11-Year-Old Raises Big Bucks For Alzheimer’s Association
While most 11-year-olds are occupied playing video games, Ella Pusc has been busy raising over $7,500 for the Alzheimer’s Association.
“My great-grandma was my best friend,” said Ella. “I don’t want it to happen to any other people.”
Ella is raising money and participating in the walk in honor of her great-grandma Tiny.
“My mother inspired her. They got a lot of really good right before my mother died. They were like best friends,” said participant Dave Eckman. They would take care of each other, comb each others hair, put on finger nail polish and it was like they were the same age.”
Ella shared some favorite stories of her great-grandma during the opening ceremony.
“Little Ella being so dedicated just makes us feel so good,” said Eckman. “She has the community in mind – not just a selfish little girl.”

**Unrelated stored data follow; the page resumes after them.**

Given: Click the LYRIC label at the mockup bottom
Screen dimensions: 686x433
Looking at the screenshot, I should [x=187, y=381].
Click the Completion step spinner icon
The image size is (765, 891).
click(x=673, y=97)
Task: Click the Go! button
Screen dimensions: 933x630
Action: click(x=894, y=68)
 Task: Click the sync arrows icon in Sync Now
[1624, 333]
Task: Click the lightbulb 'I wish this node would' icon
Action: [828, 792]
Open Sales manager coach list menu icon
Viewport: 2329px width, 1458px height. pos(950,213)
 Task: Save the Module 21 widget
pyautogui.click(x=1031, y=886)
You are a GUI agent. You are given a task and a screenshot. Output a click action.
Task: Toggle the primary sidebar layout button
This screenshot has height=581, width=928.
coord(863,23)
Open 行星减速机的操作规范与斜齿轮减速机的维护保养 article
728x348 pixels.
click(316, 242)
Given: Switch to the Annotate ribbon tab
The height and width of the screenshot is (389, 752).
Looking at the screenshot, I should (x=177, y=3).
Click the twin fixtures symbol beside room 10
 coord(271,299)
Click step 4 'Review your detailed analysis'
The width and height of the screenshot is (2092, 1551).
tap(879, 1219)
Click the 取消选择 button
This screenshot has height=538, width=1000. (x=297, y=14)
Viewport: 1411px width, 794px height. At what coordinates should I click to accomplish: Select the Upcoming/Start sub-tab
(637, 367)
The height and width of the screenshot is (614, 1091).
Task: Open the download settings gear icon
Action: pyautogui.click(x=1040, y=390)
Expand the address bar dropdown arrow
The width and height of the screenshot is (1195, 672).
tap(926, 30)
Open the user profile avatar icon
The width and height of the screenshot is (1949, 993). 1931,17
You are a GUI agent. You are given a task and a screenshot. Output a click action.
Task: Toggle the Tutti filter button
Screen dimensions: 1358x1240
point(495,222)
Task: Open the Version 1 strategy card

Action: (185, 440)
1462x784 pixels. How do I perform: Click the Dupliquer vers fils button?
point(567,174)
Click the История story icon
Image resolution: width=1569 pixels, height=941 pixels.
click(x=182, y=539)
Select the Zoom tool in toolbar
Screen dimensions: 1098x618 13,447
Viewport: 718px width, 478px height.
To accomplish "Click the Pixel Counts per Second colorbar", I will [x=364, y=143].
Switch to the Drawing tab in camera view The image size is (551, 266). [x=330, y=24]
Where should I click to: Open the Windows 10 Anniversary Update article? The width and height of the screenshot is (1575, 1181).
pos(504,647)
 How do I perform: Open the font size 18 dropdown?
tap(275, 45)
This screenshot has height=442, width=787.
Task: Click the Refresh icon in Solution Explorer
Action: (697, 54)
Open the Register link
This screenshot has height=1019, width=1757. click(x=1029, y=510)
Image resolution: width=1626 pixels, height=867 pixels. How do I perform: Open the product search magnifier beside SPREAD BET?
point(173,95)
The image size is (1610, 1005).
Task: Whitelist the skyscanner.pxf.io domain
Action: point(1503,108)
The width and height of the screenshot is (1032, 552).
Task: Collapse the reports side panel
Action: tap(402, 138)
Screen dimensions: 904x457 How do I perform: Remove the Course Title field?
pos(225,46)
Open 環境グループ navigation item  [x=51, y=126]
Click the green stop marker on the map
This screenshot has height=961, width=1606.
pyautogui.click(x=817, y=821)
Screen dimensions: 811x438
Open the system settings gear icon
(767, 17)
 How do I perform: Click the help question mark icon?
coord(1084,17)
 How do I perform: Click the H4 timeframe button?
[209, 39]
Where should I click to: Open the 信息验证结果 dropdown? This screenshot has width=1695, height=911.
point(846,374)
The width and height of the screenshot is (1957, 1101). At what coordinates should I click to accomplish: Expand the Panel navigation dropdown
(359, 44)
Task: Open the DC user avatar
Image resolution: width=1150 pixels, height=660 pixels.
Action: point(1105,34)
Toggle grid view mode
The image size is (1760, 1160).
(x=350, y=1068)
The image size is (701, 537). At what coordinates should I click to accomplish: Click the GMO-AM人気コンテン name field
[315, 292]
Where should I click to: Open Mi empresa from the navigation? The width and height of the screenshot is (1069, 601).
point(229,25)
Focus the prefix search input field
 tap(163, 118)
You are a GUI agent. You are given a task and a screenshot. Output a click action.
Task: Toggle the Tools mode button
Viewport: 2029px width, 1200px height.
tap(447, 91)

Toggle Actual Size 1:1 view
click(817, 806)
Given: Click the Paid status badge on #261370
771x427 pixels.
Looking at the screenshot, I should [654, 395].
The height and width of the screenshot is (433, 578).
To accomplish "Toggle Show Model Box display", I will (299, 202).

Team Tiny joined 400 other walkers for the Walk To End Alzheimer’s in Baxter.
“There is incredible support here in the Brainerd Lakes Area,” said Brenda Conley, the Alzheimer’s Association Community Engagement Manager. “It’s exciting to see the growth of this event and to build awareness of Alzheimer’s disease and all dementia in this community.”
During the walk, participants carry a flower to demonstrate how Alzheimer’s has affected their lives.
“They can look around and know they are not alone in dealing with this,” said Linda Lorentzen, Alzheimer’s Association Chief Strategy Officer.
All of the colors on the flowers represent something different, like the purple one that represents someone who’s lost a loved one to Alzheimer’s.
With 92,000 people diagnosed with Alzheimer’s in the state of Minnesota, the idea of tackling the disease head on seems overwhelming but not impossible.
“You think can any one person really do anything? The answer is yes,” said Lorentzen.
Ella is proof that big change can come in small packages.
“It’s the future and people fighting to make a difference so hopefully, someday, our children and our children’s children won’t have to deal with this disease. It’s very inspirational,” said Conley.
The money raised will help with programs, services and research efforts to one day end the disease.